THE TASK: Filter the rows below and copy out each one that contains the word "What".

DATA FOR PROCESSING:

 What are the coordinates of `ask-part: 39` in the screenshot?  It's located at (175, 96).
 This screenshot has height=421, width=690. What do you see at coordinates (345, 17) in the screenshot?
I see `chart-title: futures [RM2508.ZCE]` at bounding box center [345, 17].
--
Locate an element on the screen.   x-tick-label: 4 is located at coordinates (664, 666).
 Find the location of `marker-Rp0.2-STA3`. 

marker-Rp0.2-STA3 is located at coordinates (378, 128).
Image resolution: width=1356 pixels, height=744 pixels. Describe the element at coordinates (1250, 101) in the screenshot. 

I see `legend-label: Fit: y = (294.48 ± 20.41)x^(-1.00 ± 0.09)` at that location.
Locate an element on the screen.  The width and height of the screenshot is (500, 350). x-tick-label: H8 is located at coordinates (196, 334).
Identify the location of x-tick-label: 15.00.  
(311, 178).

PROBLEM SOLUTION:
 What are the coordinates of `ask-part: 39` in the screenshot?  It's located at (175, 96).
 This screenshot has height=421, width=690. What do you see at coordinates (345, 17) in the screenshot?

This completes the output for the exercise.